Category Archives: metaphors
They Just Don’t Get It
Posted by magicalmysticalteacher
I introduced my seventh-graders to metaphors Monday, using several short poems, including Langston Hughes’ “The City,” in which a great metropolis “spreads its wings.”
“What spreads its wings?” I asked.
“The city,” one student replied.
“No, no, I mean in nature. What creature spreads its wings?”
“Oh, a bird.”
“Exactly! And here in this poem Langston Hughes is giving us a picture of the city as a great big bird spreading its wings. Notice that he doesn’t say that the city is like a bird spreading its wings. If he had said that, he would have been using a simile. He just says that the city spreads its wings—a metaphor—and he gives us a picture in our heads of a bird, without even saying the word bird.”
I thought a simple exercise would help enhance my students’ understanding of metaphors. Together we answered seven questions, including these:
If we say that somebody is a volcano ready to explode, we really mean that …

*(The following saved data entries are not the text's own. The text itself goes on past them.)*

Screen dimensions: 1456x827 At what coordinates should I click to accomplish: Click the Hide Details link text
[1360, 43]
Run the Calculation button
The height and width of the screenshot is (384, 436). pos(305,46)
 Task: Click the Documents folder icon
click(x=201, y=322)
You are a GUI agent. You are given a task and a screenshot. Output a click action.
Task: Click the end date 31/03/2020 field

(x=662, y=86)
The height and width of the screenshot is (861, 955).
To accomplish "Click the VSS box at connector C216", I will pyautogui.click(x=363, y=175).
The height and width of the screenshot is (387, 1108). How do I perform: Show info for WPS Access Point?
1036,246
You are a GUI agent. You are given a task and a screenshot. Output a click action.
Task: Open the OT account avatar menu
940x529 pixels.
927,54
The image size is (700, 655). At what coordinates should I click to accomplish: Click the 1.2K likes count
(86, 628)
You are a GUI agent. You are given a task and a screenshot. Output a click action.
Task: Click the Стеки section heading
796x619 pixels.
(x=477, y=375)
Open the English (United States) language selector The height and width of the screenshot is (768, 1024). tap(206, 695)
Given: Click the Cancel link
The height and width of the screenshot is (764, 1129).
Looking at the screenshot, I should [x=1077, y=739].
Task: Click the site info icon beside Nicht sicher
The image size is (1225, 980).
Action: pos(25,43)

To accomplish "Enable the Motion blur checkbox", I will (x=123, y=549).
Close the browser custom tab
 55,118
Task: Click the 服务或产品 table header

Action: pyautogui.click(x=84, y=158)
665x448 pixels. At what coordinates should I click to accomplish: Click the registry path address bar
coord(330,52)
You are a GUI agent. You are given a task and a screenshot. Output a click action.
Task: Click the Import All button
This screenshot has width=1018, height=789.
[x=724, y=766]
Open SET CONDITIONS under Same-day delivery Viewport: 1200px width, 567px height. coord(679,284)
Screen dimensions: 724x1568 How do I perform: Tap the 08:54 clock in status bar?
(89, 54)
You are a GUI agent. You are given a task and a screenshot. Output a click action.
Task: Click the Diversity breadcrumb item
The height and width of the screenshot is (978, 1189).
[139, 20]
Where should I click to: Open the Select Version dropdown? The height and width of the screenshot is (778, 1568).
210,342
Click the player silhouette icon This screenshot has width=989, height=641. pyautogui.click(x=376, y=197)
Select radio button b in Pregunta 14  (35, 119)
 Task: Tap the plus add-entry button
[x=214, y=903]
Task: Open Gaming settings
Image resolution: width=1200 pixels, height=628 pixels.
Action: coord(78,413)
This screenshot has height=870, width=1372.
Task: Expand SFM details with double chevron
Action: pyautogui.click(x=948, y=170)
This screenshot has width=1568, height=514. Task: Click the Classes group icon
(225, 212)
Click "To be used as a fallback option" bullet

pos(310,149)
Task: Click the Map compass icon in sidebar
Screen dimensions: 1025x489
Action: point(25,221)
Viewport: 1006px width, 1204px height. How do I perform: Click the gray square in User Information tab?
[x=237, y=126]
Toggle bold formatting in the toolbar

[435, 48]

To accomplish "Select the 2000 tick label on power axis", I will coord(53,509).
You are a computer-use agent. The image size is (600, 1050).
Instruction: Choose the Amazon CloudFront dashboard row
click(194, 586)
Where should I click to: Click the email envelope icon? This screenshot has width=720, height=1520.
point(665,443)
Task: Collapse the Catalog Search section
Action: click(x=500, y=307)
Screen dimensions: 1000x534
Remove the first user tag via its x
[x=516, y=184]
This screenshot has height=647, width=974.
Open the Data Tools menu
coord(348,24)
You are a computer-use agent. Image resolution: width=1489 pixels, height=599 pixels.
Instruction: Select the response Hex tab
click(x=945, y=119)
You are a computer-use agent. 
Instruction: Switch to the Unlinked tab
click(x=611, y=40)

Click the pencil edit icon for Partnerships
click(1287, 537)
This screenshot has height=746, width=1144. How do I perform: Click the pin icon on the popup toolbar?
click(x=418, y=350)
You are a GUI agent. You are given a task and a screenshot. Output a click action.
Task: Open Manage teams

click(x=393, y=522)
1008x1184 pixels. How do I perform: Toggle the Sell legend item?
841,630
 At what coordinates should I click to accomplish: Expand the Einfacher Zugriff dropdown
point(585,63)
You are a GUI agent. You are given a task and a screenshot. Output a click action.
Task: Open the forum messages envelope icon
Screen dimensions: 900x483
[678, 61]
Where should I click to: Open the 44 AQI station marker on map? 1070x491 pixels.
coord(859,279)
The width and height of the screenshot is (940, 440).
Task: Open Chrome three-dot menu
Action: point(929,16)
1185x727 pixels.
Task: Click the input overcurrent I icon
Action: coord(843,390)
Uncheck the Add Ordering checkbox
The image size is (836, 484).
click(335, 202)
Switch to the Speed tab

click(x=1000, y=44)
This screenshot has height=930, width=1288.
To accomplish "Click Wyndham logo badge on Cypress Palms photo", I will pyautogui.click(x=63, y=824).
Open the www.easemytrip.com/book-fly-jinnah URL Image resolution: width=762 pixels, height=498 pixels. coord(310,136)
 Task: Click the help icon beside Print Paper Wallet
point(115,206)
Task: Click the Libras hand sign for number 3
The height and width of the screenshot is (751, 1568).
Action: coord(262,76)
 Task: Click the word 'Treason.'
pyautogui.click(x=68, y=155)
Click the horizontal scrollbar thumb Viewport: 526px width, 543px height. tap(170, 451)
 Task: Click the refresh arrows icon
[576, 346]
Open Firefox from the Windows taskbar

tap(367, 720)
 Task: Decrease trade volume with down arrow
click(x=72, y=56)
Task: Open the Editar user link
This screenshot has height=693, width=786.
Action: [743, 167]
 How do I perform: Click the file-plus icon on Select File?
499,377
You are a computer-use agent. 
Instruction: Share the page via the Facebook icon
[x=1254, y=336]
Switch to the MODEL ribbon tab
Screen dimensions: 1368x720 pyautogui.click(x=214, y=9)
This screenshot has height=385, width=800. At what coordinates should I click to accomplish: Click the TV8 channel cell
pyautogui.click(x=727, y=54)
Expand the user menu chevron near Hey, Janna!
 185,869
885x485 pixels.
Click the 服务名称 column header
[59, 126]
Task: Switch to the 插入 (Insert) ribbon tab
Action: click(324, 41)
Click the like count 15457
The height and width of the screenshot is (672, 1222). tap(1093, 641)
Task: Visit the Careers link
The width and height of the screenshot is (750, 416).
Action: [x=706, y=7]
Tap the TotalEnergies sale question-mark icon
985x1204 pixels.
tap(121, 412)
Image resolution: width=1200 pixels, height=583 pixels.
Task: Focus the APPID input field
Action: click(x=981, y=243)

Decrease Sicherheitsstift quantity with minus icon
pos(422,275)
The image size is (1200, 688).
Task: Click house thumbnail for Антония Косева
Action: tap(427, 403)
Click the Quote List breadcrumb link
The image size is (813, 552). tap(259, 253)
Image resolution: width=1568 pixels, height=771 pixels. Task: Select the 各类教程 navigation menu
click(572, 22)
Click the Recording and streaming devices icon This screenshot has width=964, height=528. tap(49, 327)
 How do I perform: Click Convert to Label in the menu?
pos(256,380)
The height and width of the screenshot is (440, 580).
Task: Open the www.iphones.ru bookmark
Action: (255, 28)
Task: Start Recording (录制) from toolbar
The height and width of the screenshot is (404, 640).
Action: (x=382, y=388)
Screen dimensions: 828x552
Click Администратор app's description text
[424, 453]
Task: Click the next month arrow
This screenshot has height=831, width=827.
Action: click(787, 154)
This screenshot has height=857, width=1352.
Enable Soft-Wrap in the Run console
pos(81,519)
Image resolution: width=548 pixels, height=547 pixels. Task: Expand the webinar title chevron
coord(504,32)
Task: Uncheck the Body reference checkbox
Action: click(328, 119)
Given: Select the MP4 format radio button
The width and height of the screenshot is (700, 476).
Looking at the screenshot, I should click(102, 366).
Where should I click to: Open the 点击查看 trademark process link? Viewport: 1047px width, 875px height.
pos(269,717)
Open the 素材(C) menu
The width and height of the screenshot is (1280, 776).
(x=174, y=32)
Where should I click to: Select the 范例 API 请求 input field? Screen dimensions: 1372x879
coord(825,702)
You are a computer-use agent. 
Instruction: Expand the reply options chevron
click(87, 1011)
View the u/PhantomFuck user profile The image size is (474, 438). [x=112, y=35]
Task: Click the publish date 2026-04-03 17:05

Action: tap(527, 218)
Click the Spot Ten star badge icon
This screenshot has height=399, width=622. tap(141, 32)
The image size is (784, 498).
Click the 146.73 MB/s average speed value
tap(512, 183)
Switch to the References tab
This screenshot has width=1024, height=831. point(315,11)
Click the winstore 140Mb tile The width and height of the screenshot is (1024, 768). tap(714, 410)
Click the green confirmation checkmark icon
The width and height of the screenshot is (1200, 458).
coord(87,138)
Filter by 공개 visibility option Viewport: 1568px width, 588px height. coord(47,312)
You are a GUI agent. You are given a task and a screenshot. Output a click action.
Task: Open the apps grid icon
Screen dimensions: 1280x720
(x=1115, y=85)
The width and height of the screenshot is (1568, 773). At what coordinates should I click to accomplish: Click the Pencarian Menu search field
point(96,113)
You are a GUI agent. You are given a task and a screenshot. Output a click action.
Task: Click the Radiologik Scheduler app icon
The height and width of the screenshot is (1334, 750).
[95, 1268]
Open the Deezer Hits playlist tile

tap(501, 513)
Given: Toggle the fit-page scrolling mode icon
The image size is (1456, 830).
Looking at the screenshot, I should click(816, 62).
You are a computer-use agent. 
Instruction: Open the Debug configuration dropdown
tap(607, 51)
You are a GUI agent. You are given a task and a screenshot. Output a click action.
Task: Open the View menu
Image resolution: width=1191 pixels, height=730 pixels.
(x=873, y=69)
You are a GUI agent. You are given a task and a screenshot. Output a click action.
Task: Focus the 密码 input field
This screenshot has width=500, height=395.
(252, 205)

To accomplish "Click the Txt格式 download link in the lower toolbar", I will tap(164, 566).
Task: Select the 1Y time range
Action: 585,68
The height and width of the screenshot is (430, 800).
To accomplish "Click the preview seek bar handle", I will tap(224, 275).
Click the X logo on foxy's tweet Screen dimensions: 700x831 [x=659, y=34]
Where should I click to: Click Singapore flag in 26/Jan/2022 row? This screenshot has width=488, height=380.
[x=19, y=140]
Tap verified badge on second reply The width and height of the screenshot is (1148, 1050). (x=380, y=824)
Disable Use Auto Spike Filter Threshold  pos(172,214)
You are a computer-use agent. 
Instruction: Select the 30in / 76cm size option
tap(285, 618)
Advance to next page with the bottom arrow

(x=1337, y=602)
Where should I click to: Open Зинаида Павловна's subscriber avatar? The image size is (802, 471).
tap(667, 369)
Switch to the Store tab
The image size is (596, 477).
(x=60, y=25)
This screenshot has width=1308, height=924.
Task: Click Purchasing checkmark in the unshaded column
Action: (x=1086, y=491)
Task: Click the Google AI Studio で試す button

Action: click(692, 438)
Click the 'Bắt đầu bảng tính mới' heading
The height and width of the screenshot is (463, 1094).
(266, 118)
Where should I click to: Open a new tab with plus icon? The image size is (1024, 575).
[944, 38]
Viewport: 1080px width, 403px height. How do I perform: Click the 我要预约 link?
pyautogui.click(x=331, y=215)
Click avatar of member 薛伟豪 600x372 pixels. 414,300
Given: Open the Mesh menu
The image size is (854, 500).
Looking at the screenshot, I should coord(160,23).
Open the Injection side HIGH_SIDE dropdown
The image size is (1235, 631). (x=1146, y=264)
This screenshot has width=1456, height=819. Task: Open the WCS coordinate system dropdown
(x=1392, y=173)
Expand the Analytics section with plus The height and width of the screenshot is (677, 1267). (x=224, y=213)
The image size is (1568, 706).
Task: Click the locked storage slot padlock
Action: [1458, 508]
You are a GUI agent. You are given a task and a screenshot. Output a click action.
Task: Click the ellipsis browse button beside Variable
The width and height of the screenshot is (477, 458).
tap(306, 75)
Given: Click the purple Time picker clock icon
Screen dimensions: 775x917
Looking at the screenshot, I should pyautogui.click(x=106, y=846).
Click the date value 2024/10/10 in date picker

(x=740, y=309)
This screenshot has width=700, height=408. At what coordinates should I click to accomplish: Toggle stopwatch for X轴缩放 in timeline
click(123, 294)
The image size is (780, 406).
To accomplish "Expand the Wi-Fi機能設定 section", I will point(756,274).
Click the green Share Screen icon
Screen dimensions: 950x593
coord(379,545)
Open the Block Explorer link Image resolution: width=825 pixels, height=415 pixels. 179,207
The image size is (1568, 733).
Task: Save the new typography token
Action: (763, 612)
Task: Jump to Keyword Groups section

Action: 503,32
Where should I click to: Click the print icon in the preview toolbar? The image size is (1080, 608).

When we say someone is a pig we really mean that he or she is …
Next, I showed the kids how to construct their own metaphors, writing nearly 20 examples on the board.
Finally, I turned them loose to write five metaphors on their own, using the following prompts:
(fat) She is ______________
(thin) He is_______________
(evil) She is ______________
(kind) He is ______________
(ugly) She is _____________
J-Boy turned in a blank paper. T-Boy and several others wrote: She is a thin. He is a fat. She is a evil. He is a ugly. She is a kind.
Only C-Girl came close to understanding how to put together a metaphor. She described a fat person this way: She is a elephant. Of the thin person she wrote: He is a stick.
Clearly, I have my work cut out for me, because even after three days of direct instruction and guided practice in writing metaphors, my students still don’t get it.